Валерий! Ты меня помнишь и знаешь? Ты веришь, что в темном хаосе моей жизни, которую кто-то проклял, я остаюсь неизменной, прежней, твоей! Но у тебя нет воли и любви, чтобы сказать «приди». О, я не о Москве! В Москву я не вернусь, в этом всем Вам любимым и покинувшим даю обещание!.. Это «приди» можно сказать через все пространства мира, с планеты на другую, — но ты не умеешь и никогда не скажешь, чтобы я услыхала последней глубиной чувств, как заклятье, как магическое слово…
Брюсов — Нине. 16/29 декабря 1908 г. Москва.

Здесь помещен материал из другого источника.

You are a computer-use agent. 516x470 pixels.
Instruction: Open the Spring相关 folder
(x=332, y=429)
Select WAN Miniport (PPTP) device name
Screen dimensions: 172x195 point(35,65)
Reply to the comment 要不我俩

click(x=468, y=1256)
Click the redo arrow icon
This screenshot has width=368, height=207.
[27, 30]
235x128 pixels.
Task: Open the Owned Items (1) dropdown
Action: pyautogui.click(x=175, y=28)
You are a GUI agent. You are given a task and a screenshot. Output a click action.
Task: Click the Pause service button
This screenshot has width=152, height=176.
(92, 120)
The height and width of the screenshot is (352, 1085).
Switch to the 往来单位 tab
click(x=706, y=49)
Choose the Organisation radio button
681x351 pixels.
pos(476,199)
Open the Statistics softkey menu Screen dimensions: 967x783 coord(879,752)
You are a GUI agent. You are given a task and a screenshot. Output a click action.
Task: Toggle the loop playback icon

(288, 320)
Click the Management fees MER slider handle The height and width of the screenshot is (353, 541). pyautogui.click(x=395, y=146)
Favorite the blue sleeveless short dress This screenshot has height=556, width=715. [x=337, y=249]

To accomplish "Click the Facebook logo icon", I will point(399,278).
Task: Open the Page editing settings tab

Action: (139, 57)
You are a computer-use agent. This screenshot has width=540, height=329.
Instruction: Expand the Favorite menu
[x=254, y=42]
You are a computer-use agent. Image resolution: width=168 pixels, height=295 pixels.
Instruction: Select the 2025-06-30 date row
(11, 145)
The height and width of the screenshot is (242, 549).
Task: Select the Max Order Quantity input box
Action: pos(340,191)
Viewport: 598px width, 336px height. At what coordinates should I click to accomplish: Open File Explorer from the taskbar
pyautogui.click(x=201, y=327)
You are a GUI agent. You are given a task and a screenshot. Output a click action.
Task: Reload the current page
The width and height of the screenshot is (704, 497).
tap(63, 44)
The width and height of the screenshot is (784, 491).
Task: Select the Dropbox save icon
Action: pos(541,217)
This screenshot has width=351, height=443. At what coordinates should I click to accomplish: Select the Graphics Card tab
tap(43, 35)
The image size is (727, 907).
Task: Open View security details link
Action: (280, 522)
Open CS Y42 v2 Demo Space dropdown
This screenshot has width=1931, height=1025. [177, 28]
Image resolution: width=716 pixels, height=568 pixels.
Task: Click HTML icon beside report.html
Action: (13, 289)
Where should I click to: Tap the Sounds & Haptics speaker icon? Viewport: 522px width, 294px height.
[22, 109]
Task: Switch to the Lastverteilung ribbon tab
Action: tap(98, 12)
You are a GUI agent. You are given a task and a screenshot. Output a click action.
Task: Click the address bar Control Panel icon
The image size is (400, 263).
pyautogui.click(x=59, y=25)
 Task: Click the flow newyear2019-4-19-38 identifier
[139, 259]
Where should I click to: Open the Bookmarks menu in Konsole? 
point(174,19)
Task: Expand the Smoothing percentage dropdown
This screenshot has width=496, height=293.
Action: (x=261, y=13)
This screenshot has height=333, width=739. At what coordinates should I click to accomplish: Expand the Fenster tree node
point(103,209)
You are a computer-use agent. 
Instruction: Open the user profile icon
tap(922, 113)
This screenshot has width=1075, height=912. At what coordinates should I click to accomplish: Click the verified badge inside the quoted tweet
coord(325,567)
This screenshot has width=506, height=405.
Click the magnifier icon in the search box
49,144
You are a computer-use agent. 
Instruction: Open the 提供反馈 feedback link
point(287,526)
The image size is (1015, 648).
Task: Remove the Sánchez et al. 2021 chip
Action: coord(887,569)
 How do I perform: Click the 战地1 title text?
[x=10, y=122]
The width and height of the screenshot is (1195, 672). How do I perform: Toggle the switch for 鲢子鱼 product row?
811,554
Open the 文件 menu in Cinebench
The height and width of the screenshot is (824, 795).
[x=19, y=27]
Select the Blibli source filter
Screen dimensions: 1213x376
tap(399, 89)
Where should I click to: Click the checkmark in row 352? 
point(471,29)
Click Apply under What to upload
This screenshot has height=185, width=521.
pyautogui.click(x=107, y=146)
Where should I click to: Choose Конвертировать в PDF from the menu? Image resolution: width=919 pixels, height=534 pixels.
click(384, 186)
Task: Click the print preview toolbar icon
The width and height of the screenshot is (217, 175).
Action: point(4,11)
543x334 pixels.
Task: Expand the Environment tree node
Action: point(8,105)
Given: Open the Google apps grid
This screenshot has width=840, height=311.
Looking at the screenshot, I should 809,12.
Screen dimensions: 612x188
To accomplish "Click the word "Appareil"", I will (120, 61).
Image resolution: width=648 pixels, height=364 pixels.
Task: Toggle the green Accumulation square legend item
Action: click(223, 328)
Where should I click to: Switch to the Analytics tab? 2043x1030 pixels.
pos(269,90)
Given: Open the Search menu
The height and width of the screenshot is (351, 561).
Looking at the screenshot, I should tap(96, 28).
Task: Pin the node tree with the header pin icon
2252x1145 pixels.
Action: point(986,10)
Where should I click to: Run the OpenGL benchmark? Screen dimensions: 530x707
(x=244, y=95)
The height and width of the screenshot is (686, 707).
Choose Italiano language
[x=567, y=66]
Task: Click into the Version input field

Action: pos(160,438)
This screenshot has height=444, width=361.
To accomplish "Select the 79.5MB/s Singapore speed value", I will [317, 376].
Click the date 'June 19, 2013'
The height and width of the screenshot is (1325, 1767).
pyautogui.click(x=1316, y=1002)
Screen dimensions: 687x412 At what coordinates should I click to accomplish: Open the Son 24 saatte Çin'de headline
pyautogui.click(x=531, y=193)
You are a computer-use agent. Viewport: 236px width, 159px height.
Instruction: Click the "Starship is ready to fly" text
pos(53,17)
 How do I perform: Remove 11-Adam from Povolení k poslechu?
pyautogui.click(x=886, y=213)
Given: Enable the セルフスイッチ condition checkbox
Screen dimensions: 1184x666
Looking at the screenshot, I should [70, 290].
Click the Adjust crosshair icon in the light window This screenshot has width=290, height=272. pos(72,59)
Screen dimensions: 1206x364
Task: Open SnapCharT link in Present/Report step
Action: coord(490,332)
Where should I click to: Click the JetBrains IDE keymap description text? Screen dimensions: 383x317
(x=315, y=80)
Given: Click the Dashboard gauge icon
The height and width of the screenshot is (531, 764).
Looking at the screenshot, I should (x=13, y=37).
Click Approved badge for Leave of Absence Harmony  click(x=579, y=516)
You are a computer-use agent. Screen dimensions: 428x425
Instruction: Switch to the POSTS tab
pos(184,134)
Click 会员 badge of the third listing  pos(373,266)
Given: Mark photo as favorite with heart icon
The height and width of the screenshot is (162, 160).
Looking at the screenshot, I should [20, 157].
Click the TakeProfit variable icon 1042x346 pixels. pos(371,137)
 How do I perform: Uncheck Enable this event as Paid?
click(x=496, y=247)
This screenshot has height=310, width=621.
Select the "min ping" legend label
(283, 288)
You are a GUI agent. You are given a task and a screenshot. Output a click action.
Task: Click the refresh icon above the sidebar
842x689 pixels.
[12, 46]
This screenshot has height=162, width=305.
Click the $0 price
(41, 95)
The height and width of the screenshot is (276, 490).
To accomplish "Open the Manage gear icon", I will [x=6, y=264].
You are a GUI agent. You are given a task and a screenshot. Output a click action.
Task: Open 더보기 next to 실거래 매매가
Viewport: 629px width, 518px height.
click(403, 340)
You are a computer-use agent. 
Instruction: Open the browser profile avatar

…Нина! Нина! неужели мне надо говорить, писать, объяснять, что все услуги, какие я только в силах Тебе оказать, — для меня радость. Неужели мне надо объяснять, что одна мысль о том, что Тебе так плохо, как Ты мне об этом рассказала в последнем письме, приводит меня в самое подлинное отчаянье, и я готов на все, на все, — только бы это не было так!
Но оставим пока эти «внешности». Нина, любимая моя, — то, что Ты говоришь мне о своей жизни, ужасно. Этого быть не должно. Это хуже смерти. Это хуже нашей жизни за последний год. Ты не смеешь так жить, не смеешь передо мной и перед собой! В тысячу раз лучше было броситься в пролет лестницы дома Толстого, выстрелить из браунинга в меня и в себя, смертельно простудиться, лежа в мокрой траве под Саввинским монастырем, чем влачить эти нелепые дни среди парижских «темнокожих», мечтая о том, чтобы уйти куда-то от себя, от своей жизни, от своего прошлого (прекрасного прошлого!), исчезнуть, не быть, загородиться океаном и забвением. Это преступление, это позор — так жить, так чувствовать. Иными словами повторяю Тебе то же, что в своем «холодном и суровом» письме, повторяю не холодно, но со всей страстью: Нина! у тебя есть будущее, есть жизнь, есть цели жизни! Нина! у Тебя остаюсь я, Твой, всегда Твой, который любит Тебя, быть может, не «по-Твоему», но истинно, много и верно. Любит навсегда. «Моя душа осталась верной». Нина, опомнись, вспомни себя. Разве Ты «в этот мир пришла», чтобы расточать свою душу на богатых мексиканцев, чтобы влачить ее посреди монмартрских кафэ, даже чтобы утешать бедных Роберов! Я всегда ее считал созданной для большего, для лучшего, для большого, для прекрасного. Дай мне руку, Нина, пойми, почувствуй, что в этой жизни (как то будет и в иной) я — с Тобой. И попытайся стать собою.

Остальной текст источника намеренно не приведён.